When I was first diagnosed, I hated it, they had been part of my life for so long and I had got used to them. But they had become a danger to me too, for example I picked up the car keys one day with a bag packed with only a pair of my sons underpants and said I was driving to my friend house in London. Of course my partner stopped me. Another time I was on holiday with mum and my sister and my sister woke in the night to find me sitting on the bed wide awake. When she asked me what I was doing, I said I was waiting for the postman, I frightened the life out of her as she had never seen me have a seizure, I did not remember a thing, she made mum sleep in the room with me after that.
I had a CT scan while in hospital after the Grand Mal ( I have not had another one of them) and I have small a lesion on the left side of my brain, from where I don't know as I don't recall banging my head ever.
I am 62, on meds and still having the odd seizure. It's a pain but part of my life, but I am used to them. Also I have just been diagnosed with ADHD, oh joy!!!!
It is/was scary but please get medical help, as I said it can be dangerous for you and others. I have been where you are and I accept it now.
It can come as a big shock to be diagnosed with epilepsy in adulthood. Most people think epilepsy starts in childhood. But as you’ve found out, that isn’t always the case.
For most people - six out of ten, in fact - there is no known cause for them to develop epilepsy. For some people there may be a clear reason.
It’s not unusual for the neurologist to diagnose epilepsy just from your symptoms. This is because there isn’t a single test that can prove if you do or don’t have epilepsy.
An EEG test gives information about the electrical activity that is happening in your brain at the time the test is carried out. Many people with epilepsy only have unusual electrical activity in their brain when they are having a seizure. The rest of the time the brain activity may be entirely normal. So, if your EEG test doesn’t show any unusual activity, it only means that there is no epileptic activity in your brain at the time the test is being done. This doesn’t prove that you don’t have abnormal activity in your brain at other times. And it doesn’t exclude you having epilepsy.
I wonder if you would find our information for people newly diagnosed and getting the right treatment helpful.
If you have concerns about your diagnosis it would be best to discuss this with your neurologist or GP.
If you would like to talk to us about your diagnosis and concerns please phone the Epilepsy Action Helpline freephone 0808 800 5050. Our helpline is open Monday to Friday 8.30am until 5.00pm and Saturday 10.00am until 4.00pm.
Hi there, I was diagnosed with epilepsy in my early thirties, the first seizure was a full on one which happened at Waterloo station at rush hour and I only came around afterwards at A&E at St Thomas’ Hospital.
At the time I was devastated and thought my life had come to an abrupt halt.

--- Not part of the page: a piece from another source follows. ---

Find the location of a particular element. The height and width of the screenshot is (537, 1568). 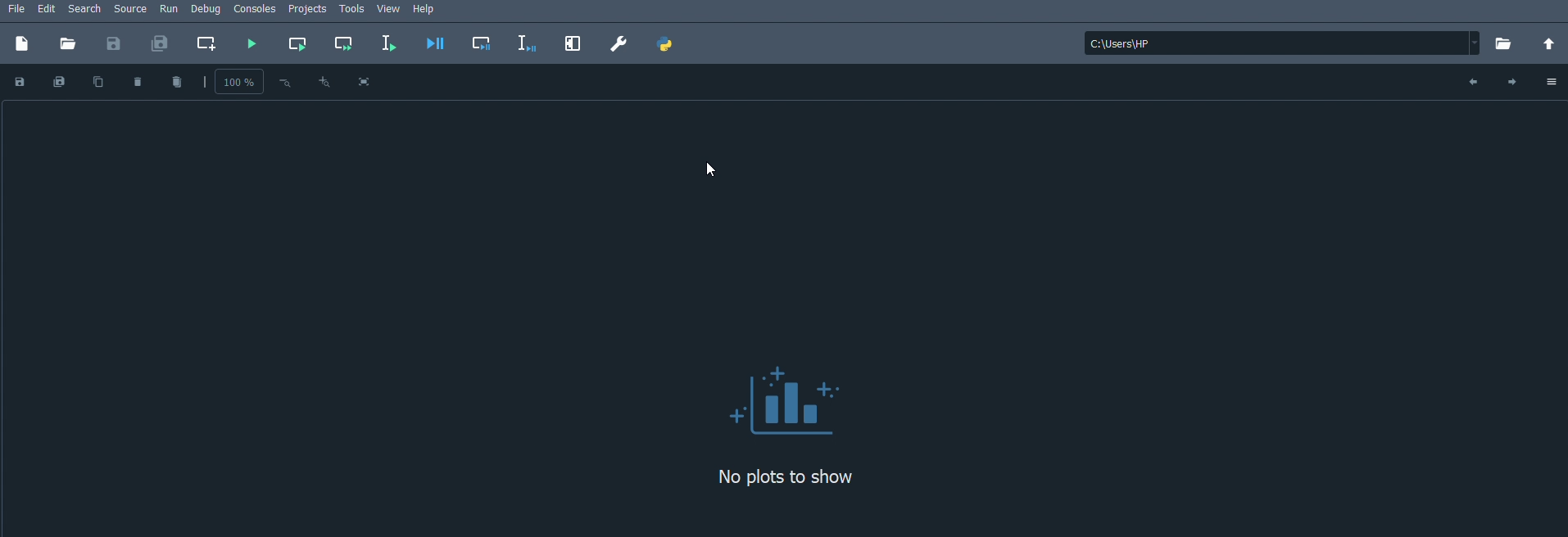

I’m fortunate, we’ve found meds that (largely) work and with a mostly good employer I’ve managed to carry on pretty much normally. I travel extensively, including extended periods living in developing countries.
I know my experience has included a certain amount of luck, a good employer a great neurologist and a great deal of determination not to let the epilepsy define me, but for most of us there are ways through this after the initial shock of the diagnosis.
Wishing you all the help you need in managing this.
Thank you all for your responses, it really helps a lot to know I'm not alone (although I'd rather be). I just can't get over the diagnosis based on 7 minutes of a conversation. Epilepsy alone is apparently misdiagnosed in 90 000 people each year n the UK alone! That's just one condition in one country per year. That is absolutely shocking and I just can't get over it. There should be definitely more awareness around misdiagnosis / limitations of diagnoses. Especially if such a serious condition can limit our lives so much.
I definitely need some time to adjust, I do have a lot of anger and resentment right now, but it doesn't change how wrong the process of diagnosis is. We definitely need a massive overhaul and raising awareness is the place to start. I know it's the big ugly elephant in the room no charity wants to talk about, but if the last 10-20 years didn't prove it is possible to overcome bias, then nothing will.
Thank you guys again for your responses, I feel so sad reading your stories, I wish I had a magic wand that could heal everyone. Sending hugs xx
It really can be hard to diagnose these things. I work in emergency and we get a spate of seizure or seizure like activity in the department. I'm sure you've read up on both seizures types/epilepsy and non epileptic attack disorder etc. They are somewhat distinguishable in practice. It is true that it can be difficult to distinguish between them in a person who has epilepsy and NE episodes.
In my personal life, I remained poorly diagnosed. They wouldn't hear me out. And it is only after my EEG my neurologist came back and apologised to me.
EEGs are often normal in alot of epileptics unless they catch a time when the person is symptomatic. For me, I felt my usual unwell self, but my EEG was completely abnormal, and worsened with triggers. So 'normal' me is often somewhat in non convulsive seizure mode apparently.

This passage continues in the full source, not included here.